- [Your task]:
Rewrite the lines from the one containing "Given: Open the Chat panel" down to the one containing "Action: [397, 24]", swapping "Instruction" for "Goal" and leaving everything else the same.

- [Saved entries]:
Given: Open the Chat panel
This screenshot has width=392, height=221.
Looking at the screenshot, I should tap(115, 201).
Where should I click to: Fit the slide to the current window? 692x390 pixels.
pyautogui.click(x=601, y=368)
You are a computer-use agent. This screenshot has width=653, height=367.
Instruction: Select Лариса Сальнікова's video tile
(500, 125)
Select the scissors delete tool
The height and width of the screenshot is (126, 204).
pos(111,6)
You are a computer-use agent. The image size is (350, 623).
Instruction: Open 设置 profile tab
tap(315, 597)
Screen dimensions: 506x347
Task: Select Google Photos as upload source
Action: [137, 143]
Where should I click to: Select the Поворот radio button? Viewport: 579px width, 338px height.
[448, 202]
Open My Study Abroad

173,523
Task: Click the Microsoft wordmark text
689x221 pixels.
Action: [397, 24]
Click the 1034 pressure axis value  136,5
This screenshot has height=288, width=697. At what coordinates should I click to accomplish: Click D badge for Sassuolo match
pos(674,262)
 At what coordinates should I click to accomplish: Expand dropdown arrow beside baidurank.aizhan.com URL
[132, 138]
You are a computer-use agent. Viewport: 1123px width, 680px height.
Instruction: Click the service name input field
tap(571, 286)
---
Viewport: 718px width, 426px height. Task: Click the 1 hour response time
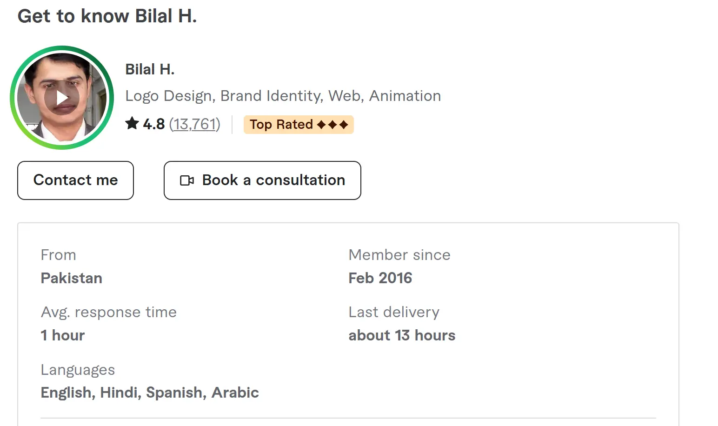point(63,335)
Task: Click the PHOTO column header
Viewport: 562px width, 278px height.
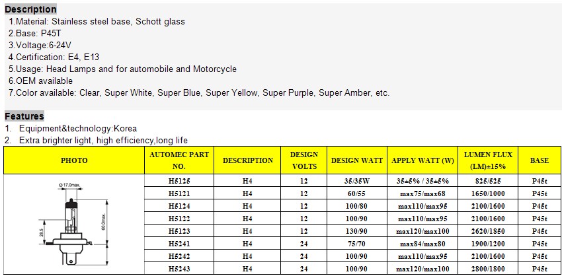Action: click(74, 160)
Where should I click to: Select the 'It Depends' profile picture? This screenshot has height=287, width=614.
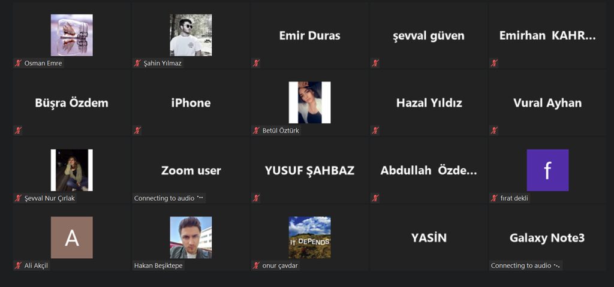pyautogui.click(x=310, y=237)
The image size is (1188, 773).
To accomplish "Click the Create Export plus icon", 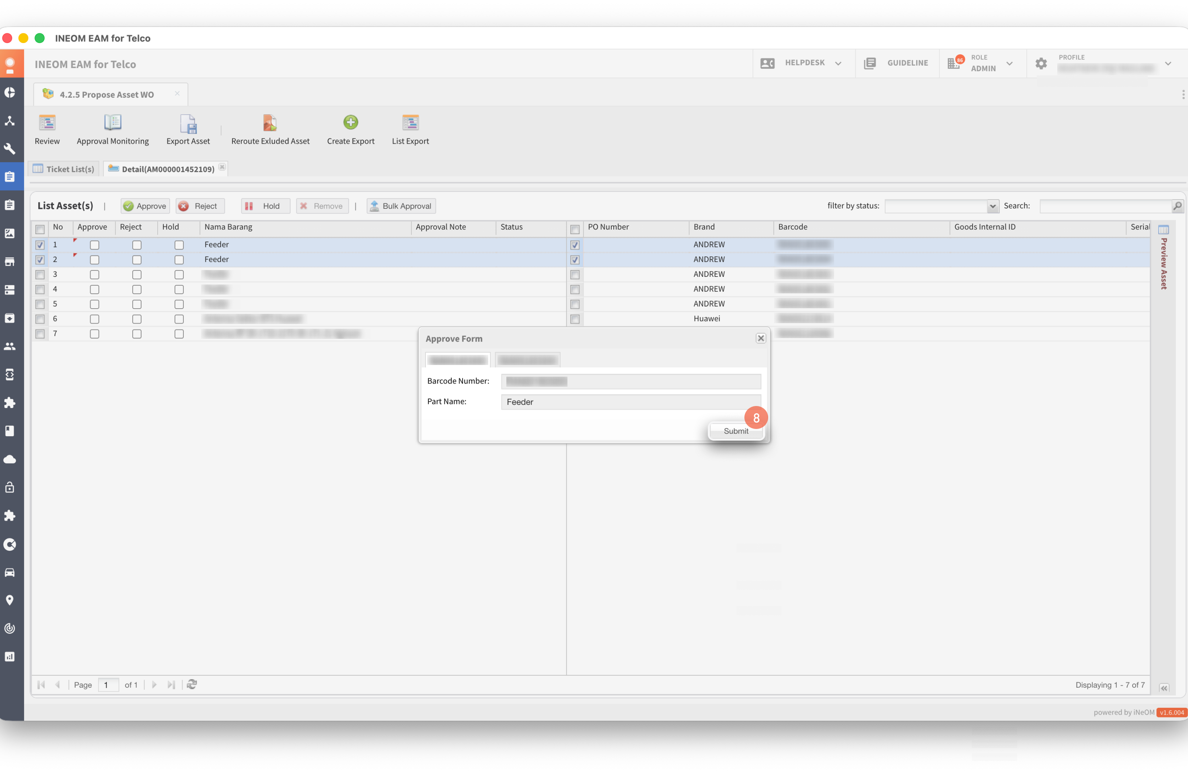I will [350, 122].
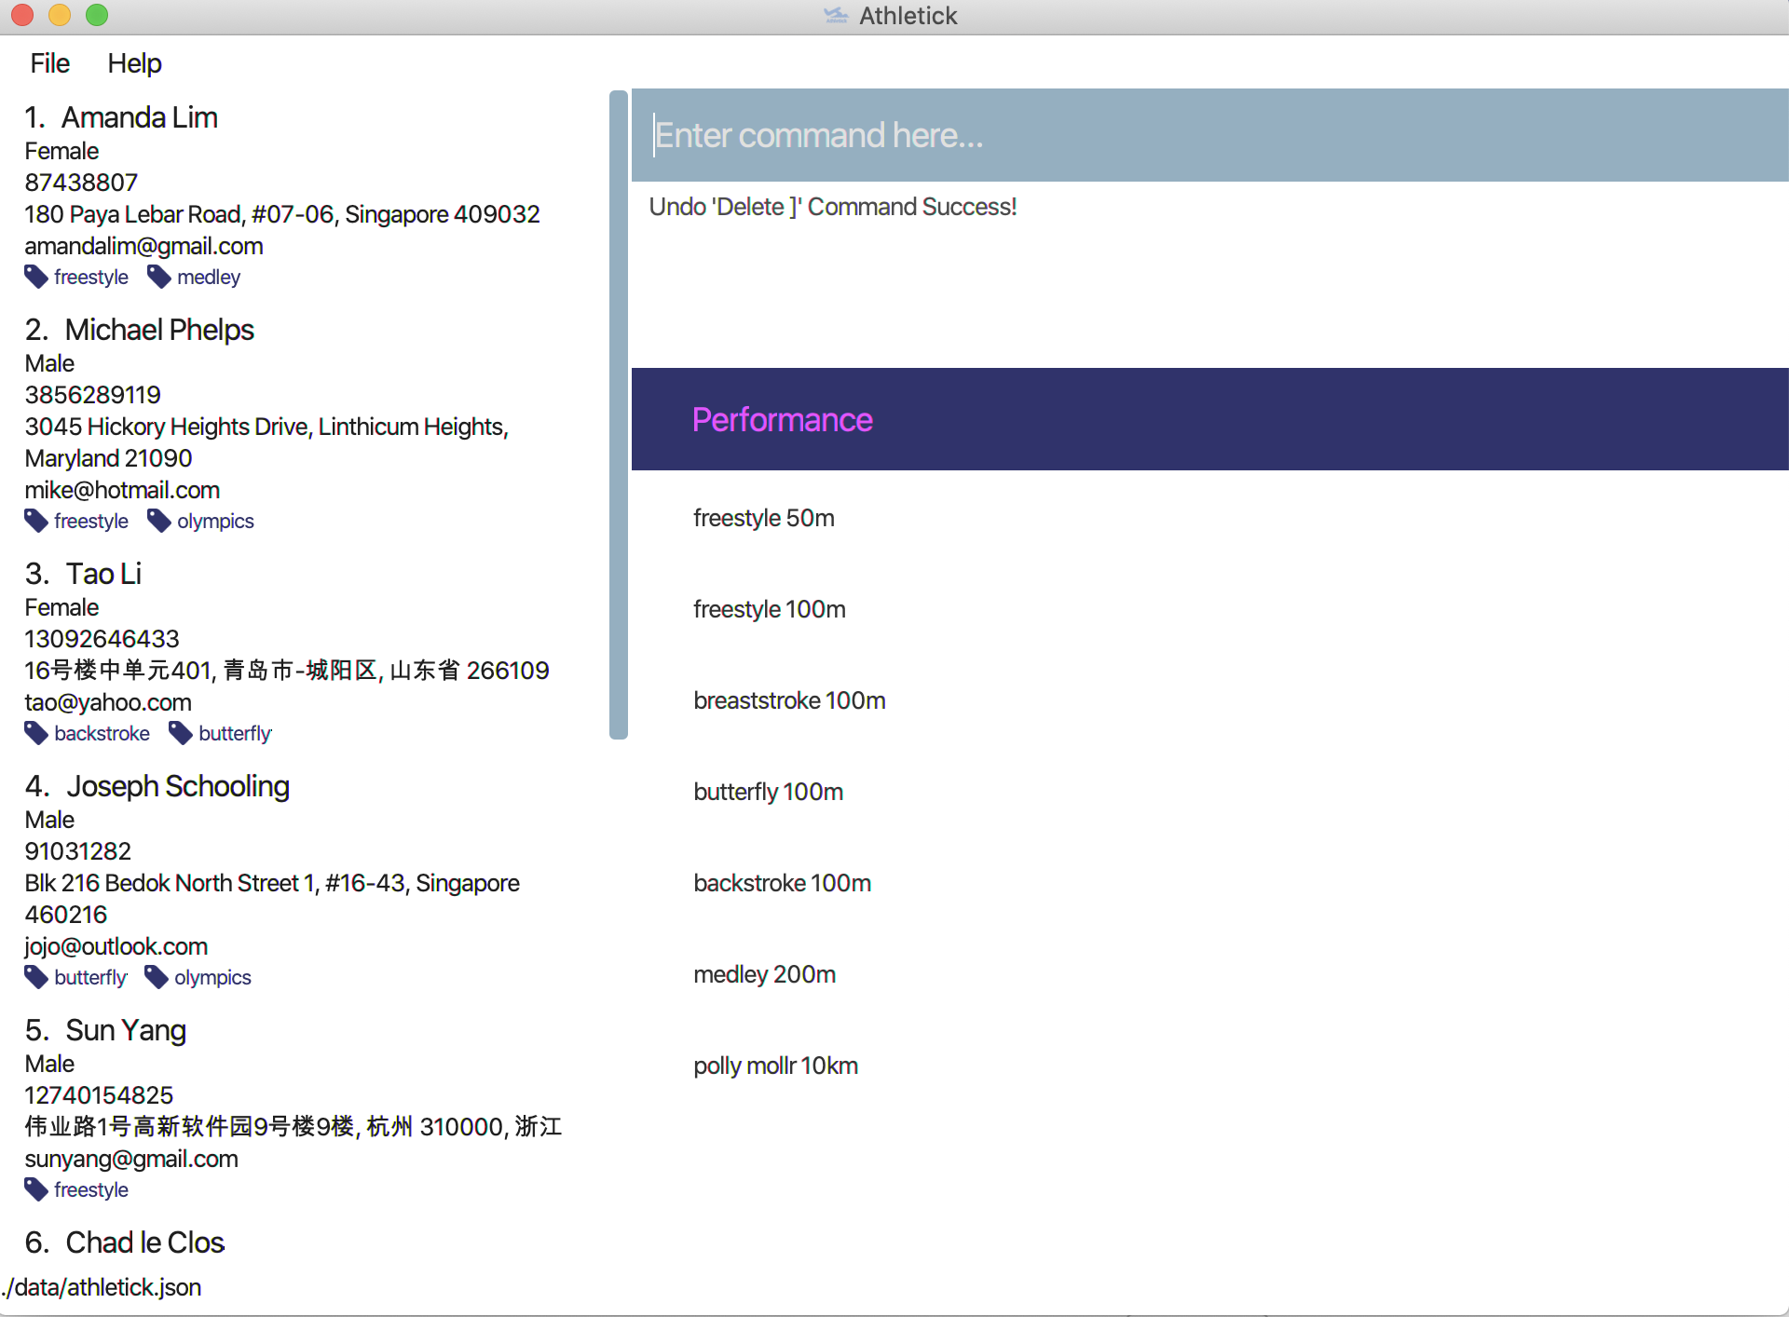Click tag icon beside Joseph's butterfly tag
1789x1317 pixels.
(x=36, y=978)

- [The reply]:
Given: Open the Chat panel
This screenshot has width=392, height=221.
Looking at the screenshot, I should tap(115, 201).
Where should I click to: Fit the slide to the current window? 692x390 pixels.
pyautogui.click(x=601, y=368)
You are a computer-use agent. This screenshot has width=653, height=367.
Goal: Select Лариса Сальнікова's video tile
(500, 125)
Select the scissors delete tool
The height and width of the screenshot is (126, 204).
pos(111,6)
You are a computer-use agent. The image size is (350, 623).
Goal: Open 设置 profile tab
tap(315, 597)
Screen dimensions: 506x347
Task: Select Google Photos as upload source
Action: [137, 143]
Where should I click to: Select the Поворот radio button? Viewport: 579px width, 338px height.
[448, 202]
Open My Study Abroad

173,523
Task: Click the Microsoft wordmark text
689x221 pixels.
Action: [397, 24]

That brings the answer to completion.